### Activity
Of the entries below, restate word for word only the section that runs from the line with "Open 指标说明 indicator description" to the line with "Given: Open options", counting both ends.

### Provided information

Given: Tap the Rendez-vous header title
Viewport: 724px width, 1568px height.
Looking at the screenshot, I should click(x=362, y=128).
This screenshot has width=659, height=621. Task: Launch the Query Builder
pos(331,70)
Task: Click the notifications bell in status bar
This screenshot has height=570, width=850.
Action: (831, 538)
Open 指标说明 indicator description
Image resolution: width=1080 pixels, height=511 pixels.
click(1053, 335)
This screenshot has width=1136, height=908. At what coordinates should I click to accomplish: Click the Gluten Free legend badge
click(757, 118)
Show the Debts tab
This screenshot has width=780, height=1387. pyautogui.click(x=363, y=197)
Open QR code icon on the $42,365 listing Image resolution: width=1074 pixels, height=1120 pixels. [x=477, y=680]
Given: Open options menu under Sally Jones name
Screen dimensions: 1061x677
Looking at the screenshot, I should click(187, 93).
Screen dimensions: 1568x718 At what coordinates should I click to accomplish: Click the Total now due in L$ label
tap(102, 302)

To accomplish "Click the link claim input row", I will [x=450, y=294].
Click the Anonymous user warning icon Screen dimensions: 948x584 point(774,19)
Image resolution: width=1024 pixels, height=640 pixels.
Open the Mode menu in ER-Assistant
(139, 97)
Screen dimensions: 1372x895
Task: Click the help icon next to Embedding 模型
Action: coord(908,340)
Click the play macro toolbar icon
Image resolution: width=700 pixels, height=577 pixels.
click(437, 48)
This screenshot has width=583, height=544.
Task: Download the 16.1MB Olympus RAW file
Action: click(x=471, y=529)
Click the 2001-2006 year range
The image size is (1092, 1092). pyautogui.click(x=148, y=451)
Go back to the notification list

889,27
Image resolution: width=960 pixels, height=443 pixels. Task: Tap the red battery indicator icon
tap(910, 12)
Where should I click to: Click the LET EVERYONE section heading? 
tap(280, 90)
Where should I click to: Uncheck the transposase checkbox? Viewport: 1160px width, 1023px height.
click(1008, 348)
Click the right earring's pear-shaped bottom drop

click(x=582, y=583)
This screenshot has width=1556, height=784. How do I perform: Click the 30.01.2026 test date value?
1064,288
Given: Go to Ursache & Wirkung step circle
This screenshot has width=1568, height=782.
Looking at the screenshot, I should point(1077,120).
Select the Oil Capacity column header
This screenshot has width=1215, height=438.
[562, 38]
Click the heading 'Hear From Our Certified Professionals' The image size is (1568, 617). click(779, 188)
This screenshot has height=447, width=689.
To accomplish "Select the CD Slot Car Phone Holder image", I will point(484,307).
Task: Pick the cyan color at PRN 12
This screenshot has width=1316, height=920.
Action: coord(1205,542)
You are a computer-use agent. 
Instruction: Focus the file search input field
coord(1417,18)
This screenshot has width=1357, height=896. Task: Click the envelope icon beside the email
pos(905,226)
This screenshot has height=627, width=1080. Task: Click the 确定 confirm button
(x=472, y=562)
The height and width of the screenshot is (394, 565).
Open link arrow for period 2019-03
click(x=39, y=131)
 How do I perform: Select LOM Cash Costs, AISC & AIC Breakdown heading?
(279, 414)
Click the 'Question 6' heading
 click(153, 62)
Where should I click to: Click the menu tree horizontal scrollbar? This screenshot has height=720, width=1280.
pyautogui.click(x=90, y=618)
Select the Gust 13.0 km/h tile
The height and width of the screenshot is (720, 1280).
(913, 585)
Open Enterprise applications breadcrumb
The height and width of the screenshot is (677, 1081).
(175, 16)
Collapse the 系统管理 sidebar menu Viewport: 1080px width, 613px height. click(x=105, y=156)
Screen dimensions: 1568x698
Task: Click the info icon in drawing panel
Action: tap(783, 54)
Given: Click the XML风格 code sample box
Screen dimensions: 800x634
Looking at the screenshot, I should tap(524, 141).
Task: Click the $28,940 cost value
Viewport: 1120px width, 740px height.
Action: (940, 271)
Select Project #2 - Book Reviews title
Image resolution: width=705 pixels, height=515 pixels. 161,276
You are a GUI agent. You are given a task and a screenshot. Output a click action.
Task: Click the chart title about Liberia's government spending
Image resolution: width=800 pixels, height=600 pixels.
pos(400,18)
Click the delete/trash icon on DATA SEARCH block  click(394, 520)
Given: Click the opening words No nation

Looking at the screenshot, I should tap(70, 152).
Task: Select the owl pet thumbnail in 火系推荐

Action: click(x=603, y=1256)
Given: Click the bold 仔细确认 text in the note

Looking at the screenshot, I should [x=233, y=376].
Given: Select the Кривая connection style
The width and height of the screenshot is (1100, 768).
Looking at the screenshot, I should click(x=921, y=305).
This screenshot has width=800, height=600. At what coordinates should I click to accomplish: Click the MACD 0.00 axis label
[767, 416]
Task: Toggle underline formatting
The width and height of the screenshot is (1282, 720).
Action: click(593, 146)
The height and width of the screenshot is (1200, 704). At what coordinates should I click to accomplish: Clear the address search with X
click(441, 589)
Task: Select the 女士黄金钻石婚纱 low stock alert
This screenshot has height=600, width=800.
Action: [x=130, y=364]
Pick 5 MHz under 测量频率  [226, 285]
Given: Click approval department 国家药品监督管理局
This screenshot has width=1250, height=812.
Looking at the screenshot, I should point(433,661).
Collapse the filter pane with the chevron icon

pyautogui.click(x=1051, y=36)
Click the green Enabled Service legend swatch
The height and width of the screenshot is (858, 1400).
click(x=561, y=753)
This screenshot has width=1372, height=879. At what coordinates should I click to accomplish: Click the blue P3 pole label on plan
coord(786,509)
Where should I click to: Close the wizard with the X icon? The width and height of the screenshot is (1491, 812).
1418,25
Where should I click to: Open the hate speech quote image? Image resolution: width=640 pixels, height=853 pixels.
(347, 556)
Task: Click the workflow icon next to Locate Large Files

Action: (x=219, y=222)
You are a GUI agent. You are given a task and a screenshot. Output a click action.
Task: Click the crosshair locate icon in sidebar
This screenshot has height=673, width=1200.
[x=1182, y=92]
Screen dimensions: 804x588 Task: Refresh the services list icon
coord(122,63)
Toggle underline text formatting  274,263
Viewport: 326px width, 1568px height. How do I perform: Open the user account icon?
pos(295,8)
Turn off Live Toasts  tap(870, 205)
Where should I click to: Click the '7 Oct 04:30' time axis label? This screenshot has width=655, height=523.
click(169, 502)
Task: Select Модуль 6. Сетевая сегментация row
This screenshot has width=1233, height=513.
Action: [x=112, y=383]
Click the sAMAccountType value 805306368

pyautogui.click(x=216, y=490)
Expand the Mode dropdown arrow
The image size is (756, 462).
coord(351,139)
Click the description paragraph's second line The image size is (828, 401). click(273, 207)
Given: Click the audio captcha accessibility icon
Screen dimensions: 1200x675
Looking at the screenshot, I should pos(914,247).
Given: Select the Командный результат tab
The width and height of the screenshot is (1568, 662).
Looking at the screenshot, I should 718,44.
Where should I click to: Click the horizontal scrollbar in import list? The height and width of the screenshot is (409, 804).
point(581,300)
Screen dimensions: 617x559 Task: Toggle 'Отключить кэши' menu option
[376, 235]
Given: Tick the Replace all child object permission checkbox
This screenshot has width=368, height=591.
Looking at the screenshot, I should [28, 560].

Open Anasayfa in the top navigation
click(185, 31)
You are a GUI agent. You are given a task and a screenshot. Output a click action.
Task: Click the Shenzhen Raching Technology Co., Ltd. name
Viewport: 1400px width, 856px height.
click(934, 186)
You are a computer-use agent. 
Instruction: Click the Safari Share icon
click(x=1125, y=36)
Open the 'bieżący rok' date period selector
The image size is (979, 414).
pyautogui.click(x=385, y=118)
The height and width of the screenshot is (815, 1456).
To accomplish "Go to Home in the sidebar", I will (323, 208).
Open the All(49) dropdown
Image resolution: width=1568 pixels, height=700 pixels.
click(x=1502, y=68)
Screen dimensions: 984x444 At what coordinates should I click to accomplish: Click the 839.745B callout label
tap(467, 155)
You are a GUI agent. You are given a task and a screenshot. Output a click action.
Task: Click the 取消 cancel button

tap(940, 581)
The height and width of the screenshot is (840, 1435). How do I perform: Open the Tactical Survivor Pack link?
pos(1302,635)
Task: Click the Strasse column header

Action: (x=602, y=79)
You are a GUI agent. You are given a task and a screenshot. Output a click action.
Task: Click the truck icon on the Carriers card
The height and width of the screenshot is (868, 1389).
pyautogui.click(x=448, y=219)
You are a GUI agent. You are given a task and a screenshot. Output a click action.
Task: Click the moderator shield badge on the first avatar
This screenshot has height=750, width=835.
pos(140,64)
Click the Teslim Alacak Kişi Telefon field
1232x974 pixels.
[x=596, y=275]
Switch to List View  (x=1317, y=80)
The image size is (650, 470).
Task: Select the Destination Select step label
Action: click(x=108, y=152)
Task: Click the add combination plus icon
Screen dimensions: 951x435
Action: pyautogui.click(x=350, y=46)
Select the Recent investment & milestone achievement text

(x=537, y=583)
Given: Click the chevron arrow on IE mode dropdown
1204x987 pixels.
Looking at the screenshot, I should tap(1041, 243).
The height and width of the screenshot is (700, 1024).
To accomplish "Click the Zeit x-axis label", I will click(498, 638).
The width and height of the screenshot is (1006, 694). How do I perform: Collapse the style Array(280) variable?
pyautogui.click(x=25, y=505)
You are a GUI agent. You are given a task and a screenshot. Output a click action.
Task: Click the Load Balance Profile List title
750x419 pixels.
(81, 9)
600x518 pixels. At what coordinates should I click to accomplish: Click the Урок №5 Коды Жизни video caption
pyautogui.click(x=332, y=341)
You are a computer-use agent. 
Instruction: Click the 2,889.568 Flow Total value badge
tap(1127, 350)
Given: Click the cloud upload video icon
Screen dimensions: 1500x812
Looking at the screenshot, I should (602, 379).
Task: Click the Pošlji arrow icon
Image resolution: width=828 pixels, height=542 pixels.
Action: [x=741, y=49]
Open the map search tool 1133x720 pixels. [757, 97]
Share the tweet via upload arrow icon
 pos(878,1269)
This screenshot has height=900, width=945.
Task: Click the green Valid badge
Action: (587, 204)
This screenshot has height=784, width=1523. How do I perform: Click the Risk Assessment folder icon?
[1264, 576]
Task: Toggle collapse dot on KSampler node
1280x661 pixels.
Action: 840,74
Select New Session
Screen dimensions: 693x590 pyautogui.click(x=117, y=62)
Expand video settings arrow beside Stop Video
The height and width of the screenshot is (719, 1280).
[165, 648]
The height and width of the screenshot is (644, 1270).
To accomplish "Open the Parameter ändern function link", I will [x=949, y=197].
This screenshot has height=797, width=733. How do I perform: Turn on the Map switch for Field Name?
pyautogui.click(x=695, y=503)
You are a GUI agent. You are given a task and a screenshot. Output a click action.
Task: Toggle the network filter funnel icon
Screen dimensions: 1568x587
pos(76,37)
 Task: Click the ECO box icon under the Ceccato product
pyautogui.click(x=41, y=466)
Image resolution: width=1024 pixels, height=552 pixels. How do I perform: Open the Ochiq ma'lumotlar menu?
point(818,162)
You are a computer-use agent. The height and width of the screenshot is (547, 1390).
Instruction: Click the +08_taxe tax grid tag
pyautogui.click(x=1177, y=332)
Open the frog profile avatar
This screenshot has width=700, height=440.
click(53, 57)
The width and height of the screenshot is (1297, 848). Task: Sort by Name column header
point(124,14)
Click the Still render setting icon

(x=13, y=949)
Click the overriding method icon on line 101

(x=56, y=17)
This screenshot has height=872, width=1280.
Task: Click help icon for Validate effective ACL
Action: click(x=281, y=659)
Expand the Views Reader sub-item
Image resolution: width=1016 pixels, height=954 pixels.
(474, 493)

### Exercise answer
Open 指标说明 indicator description
Image resolution: width=1080 pixels, height=511 pixels.
click(1053, 335)
This screenshot has width=1136, height=908. At what coordinates should I click to accomplish: Click the Gluten Free legend badge
click(757, 118)
Show the Debts tab
This screenshot has width=780, height=1387. pyautogui.click(x=363, y=197)
Open QR code icon on the $42,365 listing Image resolution: width=1074 pixels, height=1120 pixels. [x=477, y=680]
Given: Open options menu under Sally Jones name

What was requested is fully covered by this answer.